**YOUR INSTRUCTIONS**
Reproduce the entries below verbatim, starting at the line that contains "coordinates (1294, 1960)." and ending at the line that contains "(205, 749).", with both of those lines included.

**SUPPLIED ENTRIES**
== Segment start ==
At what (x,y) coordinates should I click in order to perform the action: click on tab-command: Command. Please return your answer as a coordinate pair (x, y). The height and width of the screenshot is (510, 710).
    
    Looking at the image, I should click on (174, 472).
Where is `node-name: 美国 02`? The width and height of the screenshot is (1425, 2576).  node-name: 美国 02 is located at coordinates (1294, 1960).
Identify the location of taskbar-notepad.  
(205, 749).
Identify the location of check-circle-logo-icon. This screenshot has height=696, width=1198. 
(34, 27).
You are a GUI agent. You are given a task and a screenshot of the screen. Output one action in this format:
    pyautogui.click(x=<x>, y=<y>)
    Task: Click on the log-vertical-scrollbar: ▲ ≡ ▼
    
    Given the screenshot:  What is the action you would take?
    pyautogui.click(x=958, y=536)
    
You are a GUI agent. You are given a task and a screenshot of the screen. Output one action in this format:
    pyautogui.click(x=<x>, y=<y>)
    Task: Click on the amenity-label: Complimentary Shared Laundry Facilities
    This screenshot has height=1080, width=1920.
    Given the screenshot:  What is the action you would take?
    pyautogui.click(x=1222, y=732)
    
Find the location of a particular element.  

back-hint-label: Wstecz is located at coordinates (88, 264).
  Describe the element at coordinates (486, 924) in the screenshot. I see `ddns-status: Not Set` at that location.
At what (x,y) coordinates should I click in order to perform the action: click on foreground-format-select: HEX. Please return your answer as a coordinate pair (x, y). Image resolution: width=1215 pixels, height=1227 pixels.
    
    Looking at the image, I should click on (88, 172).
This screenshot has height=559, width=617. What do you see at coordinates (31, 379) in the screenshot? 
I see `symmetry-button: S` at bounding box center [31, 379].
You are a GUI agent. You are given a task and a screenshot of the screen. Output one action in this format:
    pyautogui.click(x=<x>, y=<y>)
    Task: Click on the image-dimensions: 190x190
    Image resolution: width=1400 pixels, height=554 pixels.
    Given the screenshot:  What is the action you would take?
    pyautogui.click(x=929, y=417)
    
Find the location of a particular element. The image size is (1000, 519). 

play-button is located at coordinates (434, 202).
== Segment end ==
**ANSWER TO THE EXERCISE**
Where is `node-name: 美国 02`? The width and height of the screenshot is (1425, 2576).  node-name: 美国 02 is located at coordinates (1294, 1960).
Identify the location of taskbar-notepad.  
(205, 749).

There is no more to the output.